DTs for 500 is pretty good... for new that is.... for ex, i can't buy the parts for that low..


personally i would not go w/ OP. to me they are a relic... Only reason for low profile was weight, now you can have both a decent profile and low weight, so why bother? now for 300 bucks, DA/OPs are good. But for me, i would build much more useful wheels outta the DA hubs... 20/24h into nio rims for example... your choice of 27 or 30mm profile etc.. u can even go for lighter hubs if you care... it will have the aero performance of the DTs, but be much lighter, and far more replaceable... worst case: crack a rim and u can swap it out for around 60 bucks !


----------



## rupenaik (Apr 30, 2007)

Even better.....Ultegra/Open Pro!!!


----------



## wankski (Jul 24, 2005)

naw, too heavy for no reason... i'm no WW, but even DA built the performance way w/ dt comp & brass would make a c. 1750g wheelset..... at least u could forgive it with the record/op wheel they offered, b/c u could rebuild it w/ revos on teh NDS and front and end up w/ a c.1520g wheelset which is ok....at least record locks u into 32h...
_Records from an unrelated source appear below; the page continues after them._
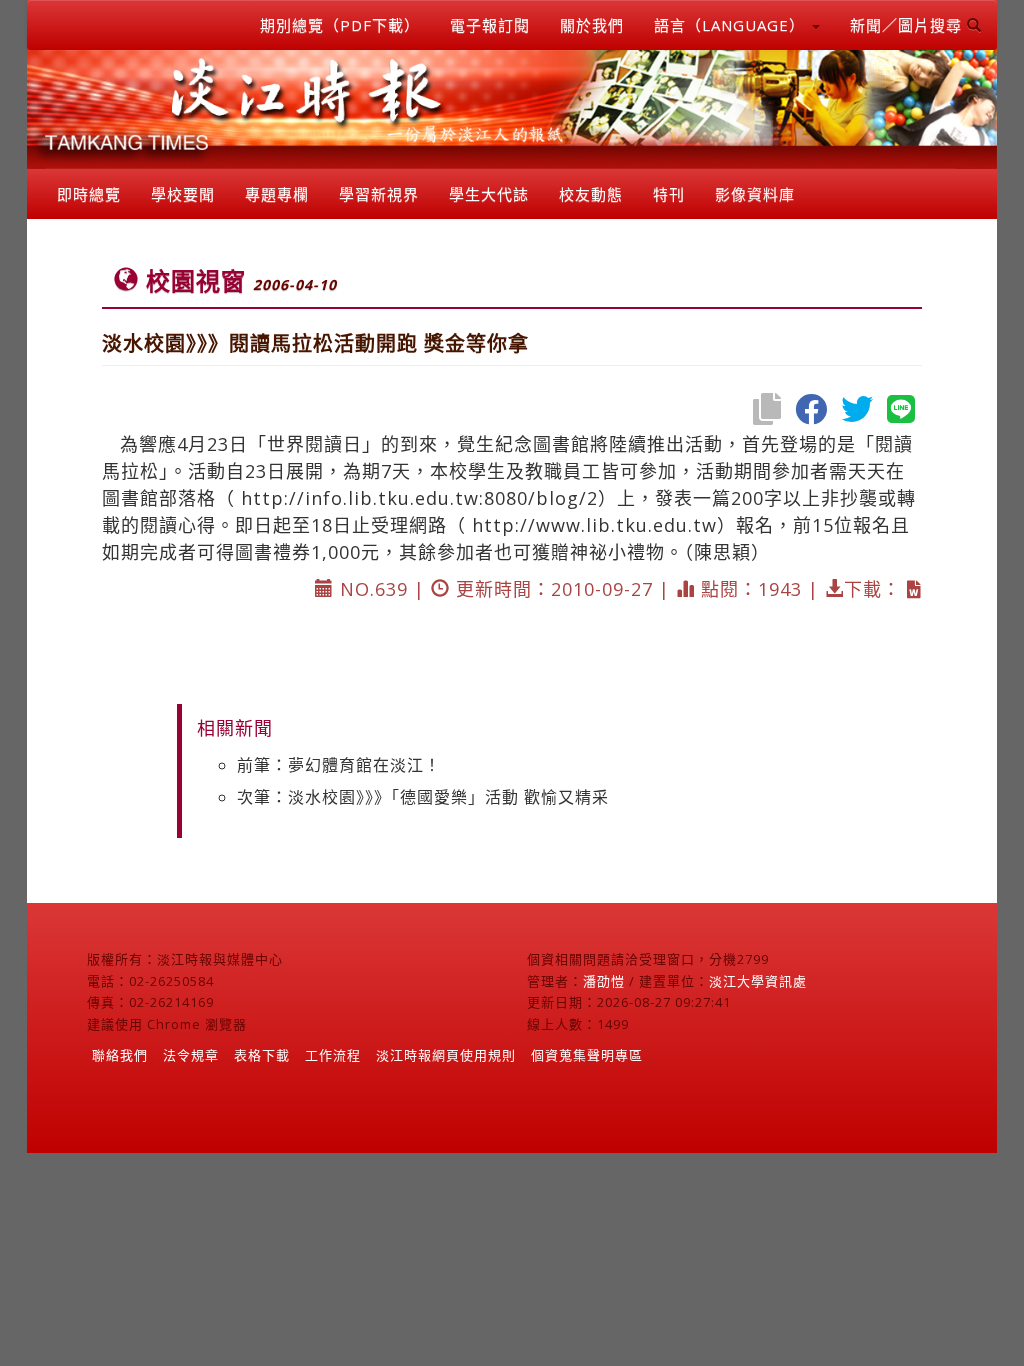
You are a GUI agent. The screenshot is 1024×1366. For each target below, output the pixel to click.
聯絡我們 (120, 1055)
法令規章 (191, 1055)
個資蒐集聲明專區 (587, 1055)
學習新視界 (379, 194)
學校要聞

DAs are too valuable to stick w/ 32h.. on ebay 32h are a dime a dozen... now say 20h/24h DA hubs, those would be quite valuable, and would not be out of place built up on deep carbon rims down the track... trust me, it kills me as a campy man to say this...

Performance Teg/OP build would be close to 1850g IIRC...


----------



## jkcoda007 (Dec 18, 2006)

*aesthetically SPeaking only now...*

Ok...going on PURE LOOKS ONLY!!! What do you guys think? Sorry for the poor pics
Black or white wheelset


----------



## Kestreljr (Jan 10, 2007)

jkcoda007 said:


> Ok...going on PURE LOOKS ONLY!!! What do you guys think? Sorry for the poor pics
> Black or white wheelset


I like the White DT swiss- except for the fact that the logos are too much. If you can take off some of the logos (stickers?) then that would be my choice. 

Otherwise, the Easton's. I have nothing against logos on the bike, but that is a little too much going on IMO. 

Wish I had your problems!


----------



## wankski (Jul 24, 2005)

ja, go the white... having a new white saddle wouldn't hurt either... !


----------